Exercise: Repeat each record below exactly as given.

Data for the task:
◆ ◆ ◆ ◆ ◆

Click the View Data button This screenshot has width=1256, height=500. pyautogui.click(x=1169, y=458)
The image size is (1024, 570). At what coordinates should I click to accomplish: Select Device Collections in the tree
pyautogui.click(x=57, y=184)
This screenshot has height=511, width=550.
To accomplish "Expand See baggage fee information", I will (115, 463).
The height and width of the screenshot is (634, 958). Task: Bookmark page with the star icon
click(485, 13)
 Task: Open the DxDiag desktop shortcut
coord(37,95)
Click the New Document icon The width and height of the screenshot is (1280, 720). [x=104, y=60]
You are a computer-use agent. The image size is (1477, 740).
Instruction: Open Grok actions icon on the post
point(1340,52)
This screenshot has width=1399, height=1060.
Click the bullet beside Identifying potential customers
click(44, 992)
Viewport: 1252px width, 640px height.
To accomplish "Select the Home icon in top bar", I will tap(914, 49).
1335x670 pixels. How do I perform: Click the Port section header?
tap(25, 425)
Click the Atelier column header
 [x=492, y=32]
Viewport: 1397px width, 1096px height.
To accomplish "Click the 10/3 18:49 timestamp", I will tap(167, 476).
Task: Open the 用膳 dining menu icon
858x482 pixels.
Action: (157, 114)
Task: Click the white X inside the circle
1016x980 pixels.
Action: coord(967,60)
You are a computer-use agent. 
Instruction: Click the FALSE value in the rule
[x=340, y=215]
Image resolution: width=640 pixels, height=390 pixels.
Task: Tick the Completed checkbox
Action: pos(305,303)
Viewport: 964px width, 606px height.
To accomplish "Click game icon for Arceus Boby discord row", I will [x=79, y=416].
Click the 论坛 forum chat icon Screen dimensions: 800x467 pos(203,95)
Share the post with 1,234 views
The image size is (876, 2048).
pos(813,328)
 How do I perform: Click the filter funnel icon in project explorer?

◆ ◆ ◆ ◆ ◆

Result for this task:
Click the View Data button This screenshot has width=1256, height=500. pyautogui.click(x=1169, y=458)
The image size is (1024, 570). At what coordinates should I click to accomplish: Select Device Collections in the tree
pyautogui.click(x=57, y=184)
This screenshot has height=511, width=550.
To accomplish "Expand See baggage fee information", I will (115, 463).
The height and width of the screenshot is (634, 958). Task: Bookmark page with the star icon
click(485, 13)
 Task: Open the DxDiag desktop shortcut
coord(37,95)
Click the New Document icon The width and height of the screenshot is (1280, 720). [x=104, y=60]
You are a computer-use agent. The image size is (1477, 740).
Instruction: Open Grok actions icon on the post
point(1340,52)
This screenshot has width=1399, height=1060.
Click the bullet beside Identifying potential customers
click(44, 992)
Viewport: 1252px width, 640px height.
To accomplish "Select the Home icon in top bar", I will tap(914, 49).
1335x670 pixels. How do I perform: Click the Port section header?
tap(25, 425)
Click the Atelier column header
 [x=492, y=32]
Viewport: 1397px width, 1096px height.
To accomplish "Click the 10/3 18:49 timestamp", I will tap(167, 476).
Task: Open the 用膳 dining menu icon
858x482 pixels.
Action: (157, 114)
Task: Click the white X inside the circle
1016x980 pixels.
Action: coord(967,60)
You are a computer-use agent. 
Instruction: Click the FALSE value in the rule
[x=340, y=215]
Image resolution: width=640 pixels, height=390 pixels.
Task: Tick the Completed checkbox
Action: pos(305,303)
Viewport: 964px width, 606px height.
To accomplish "Click game icon for Arceus Boby discord row", I will [x=79, y=416].
Click the 论坛 forum chat icon Screen dimensions: 800x467 pos(203,95)
Share the post with 1,234 views
The image size is (876, 2048).
pos(813,328)
 How do I perform: Click the filter funnel icon in project explorer?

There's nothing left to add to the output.